Pues nada, que el gorrilla ya
tiene derecho a que su nombre figure en el Diccionario de la Real Academia. En realidad,
gorrilla, gorrilla, es el nombre que se ha sido dando desde tiempo inmemorial a
los aparcacoches espontáneos en la ciudad de Sevilla, que por extensión ejerce
su cometido en todo el territorio nacional. Porque gorrilla también lo eran los
maleteros de estaciones de ferrocarril, ya extinguidos desde que a las maletas
les pusieron ruedas, y los subalternos de las plazas de toros que controlan las
entradas a los espectáculos. A los gorrillas nunca hay que confundirlos con los
gorrones, que esos no acostumbran a llevar gorra de plato, sino un careto como
el cemento armado.

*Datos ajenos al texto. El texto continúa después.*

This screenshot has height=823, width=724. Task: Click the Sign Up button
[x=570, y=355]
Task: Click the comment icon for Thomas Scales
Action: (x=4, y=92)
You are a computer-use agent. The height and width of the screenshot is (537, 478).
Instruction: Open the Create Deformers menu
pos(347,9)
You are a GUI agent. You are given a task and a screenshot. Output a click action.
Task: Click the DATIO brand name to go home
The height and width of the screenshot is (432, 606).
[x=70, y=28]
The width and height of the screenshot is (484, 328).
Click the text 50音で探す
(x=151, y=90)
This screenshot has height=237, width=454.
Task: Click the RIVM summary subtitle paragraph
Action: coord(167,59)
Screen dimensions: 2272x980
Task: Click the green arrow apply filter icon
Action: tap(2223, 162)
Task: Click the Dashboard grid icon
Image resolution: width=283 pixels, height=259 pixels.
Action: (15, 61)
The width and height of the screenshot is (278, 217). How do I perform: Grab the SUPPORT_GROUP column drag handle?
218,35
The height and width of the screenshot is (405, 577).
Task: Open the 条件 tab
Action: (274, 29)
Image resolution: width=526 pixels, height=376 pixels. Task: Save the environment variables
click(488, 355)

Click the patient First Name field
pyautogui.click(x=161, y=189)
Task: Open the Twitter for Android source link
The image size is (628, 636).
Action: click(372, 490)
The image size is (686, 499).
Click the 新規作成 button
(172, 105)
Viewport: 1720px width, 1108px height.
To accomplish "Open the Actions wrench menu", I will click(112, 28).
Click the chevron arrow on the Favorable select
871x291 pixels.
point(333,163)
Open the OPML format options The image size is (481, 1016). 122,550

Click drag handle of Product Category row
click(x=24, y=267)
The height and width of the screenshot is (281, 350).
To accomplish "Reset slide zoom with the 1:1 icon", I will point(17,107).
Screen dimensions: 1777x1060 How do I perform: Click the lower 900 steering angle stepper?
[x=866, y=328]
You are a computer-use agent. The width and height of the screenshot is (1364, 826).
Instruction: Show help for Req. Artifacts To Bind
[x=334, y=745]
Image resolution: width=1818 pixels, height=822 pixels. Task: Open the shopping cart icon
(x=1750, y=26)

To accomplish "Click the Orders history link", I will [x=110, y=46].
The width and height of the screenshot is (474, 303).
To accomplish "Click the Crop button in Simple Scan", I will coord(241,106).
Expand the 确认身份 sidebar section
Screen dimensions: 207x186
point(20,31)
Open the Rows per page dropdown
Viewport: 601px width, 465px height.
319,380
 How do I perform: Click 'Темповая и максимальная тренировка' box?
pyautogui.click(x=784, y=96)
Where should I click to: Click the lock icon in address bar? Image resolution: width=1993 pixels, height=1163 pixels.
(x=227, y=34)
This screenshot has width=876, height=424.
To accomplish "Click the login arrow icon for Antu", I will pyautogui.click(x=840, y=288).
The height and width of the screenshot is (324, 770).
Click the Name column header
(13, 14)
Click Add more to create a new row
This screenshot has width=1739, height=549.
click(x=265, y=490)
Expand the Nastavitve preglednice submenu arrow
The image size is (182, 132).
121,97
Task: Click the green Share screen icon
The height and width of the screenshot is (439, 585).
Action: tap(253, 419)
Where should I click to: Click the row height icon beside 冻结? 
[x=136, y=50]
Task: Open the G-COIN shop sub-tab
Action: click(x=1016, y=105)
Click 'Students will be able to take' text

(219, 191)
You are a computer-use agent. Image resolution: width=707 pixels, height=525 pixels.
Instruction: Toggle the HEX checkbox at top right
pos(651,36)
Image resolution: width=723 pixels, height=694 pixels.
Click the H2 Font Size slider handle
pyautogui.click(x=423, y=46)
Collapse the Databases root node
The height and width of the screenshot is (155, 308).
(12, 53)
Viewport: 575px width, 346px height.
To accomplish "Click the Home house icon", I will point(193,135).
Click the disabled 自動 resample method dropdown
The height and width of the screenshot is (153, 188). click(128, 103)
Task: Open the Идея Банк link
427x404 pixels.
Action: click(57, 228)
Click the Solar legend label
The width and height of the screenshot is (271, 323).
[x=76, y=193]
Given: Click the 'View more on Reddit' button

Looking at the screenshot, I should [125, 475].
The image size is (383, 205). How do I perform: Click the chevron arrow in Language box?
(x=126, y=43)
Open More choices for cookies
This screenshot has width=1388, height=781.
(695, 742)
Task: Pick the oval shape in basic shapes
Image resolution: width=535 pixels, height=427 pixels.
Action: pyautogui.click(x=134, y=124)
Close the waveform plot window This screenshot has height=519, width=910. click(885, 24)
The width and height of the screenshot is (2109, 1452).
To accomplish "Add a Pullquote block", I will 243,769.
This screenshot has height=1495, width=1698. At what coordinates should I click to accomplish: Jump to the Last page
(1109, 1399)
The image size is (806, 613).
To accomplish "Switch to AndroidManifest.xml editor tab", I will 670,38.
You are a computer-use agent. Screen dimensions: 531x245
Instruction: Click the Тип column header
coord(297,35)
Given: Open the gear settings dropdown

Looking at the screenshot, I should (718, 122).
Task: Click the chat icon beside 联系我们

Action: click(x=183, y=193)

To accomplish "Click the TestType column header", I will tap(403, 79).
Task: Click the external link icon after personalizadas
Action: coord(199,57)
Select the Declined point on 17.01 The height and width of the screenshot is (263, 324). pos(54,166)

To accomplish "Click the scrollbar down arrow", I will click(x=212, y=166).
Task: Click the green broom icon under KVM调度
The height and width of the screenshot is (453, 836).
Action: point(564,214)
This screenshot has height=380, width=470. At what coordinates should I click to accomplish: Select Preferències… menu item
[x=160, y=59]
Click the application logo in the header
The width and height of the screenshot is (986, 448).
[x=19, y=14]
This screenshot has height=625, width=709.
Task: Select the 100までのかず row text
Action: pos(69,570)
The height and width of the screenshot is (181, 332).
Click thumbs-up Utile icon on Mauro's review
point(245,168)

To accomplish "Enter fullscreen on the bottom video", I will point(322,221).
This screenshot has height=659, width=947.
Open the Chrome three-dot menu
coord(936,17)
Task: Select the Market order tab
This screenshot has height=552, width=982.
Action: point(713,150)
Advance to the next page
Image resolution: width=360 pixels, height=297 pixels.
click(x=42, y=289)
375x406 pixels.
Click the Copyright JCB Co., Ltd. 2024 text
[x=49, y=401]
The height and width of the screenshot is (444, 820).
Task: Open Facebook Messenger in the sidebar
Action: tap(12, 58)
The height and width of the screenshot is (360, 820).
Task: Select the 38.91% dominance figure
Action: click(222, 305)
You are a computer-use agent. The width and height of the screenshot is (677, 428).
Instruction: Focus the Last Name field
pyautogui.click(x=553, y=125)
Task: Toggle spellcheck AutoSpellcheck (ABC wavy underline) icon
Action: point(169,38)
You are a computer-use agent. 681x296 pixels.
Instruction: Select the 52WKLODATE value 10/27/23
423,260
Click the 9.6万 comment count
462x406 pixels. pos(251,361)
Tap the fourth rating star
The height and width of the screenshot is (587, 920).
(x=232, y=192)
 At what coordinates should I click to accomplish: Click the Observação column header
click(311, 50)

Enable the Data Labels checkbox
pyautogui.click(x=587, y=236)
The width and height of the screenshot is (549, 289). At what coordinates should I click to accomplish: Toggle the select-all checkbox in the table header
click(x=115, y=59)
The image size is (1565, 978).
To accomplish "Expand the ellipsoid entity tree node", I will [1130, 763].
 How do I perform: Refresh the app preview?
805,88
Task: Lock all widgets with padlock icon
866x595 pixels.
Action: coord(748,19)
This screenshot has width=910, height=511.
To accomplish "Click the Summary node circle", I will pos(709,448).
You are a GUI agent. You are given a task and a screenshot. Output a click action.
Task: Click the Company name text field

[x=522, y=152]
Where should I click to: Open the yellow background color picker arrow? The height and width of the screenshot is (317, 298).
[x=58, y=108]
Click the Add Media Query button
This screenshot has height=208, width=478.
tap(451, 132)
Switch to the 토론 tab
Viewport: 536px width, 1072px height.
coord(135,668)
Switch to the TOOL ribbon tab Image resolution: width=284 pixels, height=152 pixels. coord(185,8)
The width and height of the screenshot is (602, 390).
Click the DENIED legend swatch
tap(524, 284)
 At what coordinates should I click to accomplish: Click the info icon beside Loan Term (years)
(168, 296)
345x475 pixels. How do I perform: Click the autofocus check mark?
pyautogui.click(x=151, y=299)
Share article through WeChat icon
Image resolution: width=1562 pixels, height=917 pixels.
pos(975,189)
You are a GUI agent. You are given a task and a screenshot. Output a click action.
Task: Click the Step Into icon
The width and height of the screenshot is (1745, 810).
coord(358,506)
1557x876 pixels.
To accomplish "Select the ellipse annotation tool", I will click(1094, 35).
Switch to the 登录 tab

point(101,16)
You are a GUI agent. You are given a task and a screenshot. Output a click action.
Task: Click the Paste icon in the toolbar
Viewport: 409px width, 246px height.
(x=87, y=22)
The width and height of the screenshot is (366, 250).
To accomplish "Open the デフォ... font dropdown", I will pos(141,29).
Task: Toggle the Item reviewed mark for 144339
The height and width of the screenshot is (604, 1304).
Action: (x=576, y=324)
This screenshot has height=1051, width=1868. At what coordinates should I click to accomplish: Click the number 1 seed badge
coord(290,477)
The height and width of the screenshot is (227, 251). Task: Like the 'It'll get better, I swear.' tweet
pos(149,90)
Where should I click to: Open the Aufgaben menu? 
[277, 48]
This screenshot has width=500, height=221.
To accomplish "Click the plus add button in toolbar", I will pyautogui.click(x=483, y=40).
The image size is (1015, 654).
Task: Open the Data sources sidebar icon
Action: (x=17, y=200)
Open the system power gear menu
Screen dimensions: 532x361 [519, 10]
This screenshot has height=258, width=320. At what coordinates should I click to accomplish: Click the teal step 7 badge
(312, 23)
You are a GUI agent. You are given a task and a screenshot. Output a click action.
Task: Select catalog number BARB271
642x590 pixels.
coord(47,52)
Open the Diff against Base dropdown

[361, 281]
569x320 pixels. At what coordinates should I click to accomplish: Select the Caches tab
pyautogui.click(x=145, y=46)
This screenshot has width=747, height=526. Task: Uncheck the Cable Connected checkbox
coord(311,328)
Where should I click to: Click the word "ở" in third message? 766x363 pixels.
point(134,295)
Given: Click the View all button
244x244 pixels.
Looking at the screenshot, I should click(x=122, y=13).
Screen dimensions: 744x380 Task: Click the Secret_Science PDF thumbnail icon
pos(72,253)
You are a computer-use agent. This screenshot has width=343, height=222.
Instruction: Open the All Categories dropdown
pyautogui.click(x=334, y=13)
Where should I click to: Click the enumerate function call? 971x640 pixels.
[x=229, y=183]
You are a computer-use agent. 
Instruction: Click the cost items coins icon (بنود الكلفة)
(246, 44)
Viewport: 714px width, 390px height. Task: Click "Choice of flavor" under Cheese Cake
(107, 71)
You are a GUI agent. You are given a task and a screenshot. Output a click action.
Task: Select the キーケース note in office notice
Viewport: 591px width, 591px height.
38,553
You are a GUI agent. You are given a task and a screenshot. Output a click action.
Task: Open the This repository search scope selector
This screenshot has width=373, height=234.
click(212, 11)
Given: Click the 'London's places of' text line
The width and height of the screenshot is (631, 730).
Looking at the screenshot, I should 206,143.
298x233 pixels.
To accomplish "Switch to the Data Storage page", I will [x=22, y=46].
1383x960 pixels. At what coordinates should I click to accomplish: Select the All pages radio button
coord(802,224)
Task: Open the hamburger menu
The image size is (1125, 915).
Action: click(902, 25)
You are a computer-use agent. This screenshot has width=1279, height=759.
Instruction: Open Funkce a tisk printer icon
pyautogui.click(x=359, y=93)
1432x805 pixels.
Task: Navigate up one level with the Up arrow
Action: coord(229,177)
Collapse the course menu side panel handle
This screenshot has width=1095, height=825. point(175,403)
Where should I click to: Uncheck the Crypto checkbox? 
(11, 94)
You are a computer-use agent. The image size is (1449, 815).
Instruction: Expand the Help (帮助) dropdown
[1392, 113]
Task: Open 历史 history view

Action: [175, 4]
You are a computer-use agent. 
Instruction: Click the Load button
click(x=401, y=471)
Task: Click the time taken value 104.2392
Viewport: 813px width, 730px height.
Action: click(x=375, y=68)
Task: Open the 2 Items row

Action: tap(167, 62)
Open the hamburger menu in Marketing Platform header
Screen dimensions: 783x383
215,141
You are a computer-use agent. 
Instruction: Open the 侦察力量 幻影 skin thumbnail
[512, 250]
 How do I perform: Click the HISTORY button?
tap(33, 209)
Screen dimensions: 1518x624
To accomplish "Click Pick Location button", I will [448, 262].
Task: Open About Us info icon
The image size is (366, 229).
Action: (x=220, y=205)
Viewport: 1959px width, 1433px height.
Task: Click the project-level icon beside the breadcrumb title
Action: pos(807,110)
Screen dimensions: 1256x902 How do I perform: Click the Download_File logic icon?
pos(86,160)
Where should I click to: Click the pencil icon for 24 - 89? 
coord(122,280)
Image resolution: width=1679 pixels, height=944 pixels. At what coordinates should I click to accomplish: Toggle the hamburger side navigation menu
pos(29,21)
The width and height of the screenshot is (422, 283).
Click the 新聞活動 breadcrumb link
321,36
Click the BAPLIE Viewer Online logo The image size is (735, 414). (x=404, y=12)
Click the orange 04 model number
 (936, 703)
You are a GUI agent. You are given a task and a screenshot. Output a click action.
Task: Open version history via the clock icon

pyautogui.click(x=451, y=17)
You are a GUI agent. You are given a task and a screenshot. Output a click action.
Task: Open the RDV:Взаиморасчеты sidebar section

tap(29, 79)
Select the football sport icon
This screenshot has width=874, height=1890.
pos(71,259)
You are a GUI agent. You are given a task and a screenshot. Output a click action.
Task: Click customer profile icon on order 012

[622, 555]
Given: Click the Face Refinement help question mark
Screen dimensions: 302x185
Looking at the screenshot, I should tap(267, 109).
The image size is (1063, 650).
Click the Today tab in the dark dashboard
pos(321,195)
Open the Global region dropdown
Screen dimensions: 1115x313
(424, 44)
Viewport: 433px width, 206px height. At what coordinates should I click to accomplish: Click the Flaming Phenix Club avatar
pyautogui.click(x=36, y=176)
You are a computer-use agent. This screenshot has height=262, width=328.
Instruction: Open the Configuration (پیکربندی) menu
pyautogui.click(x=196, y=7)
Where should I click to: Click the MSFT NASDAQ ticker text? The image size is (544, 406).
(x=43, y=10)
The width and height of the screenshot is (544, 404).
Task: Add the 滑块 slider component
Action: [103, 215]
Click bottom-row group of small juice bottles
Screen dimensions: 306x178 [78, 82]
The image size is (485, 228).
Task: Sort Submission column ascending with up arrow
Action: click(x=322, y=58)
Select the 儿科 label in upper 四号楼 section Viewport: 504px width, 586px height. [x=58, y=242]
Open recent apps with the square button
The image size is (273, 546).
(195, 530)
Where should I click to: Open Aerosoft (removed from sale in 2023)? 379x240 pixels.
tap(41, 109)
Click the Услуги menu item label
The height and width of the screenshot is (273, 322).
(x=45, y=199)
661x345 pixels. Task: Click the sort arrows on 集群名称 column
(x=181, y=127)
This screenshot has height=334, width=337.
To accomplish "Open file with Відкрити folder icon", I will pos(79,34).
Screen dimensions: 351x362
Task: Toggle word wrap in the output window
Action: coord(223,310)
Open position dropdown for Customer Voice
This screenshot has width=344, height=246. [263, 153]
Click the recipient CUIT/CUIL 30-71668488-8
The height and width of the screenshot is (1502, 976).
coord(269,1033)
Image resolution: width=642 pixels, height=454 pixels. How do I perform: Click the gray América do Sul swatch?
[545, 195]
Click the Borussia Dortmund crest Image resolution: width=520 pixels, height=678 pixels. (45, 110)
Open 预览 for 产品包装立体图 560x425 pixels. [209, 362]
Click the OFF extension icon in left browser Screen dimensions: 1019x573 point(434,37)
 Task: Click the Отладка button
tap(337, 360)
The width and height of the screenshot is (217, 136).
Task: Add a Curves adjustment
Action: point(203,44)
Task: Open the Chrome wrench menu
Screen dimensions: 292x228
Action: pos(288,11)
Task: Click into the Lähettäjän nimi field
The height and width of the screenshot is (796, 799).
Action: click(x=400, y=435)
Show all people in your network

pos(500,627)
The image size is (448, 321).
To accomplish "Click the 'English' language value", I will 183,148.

Alguien me dijo que existía una forma de espantar a los
gorrillas que no fallaba. Se trataba de un idioma falso, pero contundente:
“Ijams aguanchflei, ti ta nocsche cojoustacambo”. El que me dijo eso me aseguró
que no fallaba, siempre que se dijera con timbre imperioso y mirándole
fijamente a los ojos. Susana Regueira, que sabe mucho de estos temas, contaba
en Faro
de Vigo que José, el tipo al que le hizo una entrevista hace unos meses,
“coloca los coches como moviendo un cubo de Rubik: saca uno, adelanta otro,
mueve un tercero hacia otra fila... Todo un rompecabezas mecánico hasta
conseguir dejar en la acera el vehículo de su cliente”. El gorrilla fetén no es
un ganapán sino persona de fiar, que conoce a todos los conductores por su
nombre y conserva en su bolsillo todos las llaves de los vehículos que tiene a
su custodia. En él se deposita toda la confianza, como un banco se la otorga al
cajero. El gorrón, en cambio, vive de gorra, o sea, a costa de otros. Los hay
de todas las clases sociales, profesiones, edades y sexos Su origen se remonta
a los siglos XVI –XVII, cuando los estudiantes se vestían con gorra, se colaban
en los banquetes y hacían enormes aspavientos al saludar, como si conociesen a
todos los invitados. Hubo otra figura, la de “capigorrón”, de capa y gorra, que
hacían de mozos de otros estudiantes más adinerados a cambio de poder asistir
gratis a las clases. Pero el gorrilla, cuyo nombre ya figura en el Diccionario
de la RAE, vive
de las propinas a cambio de un servicio. Como aquellos “mozos del exterior” de
los andenes que cobraban “la voluntad”. Nunca se cuestionó su profesionalidad.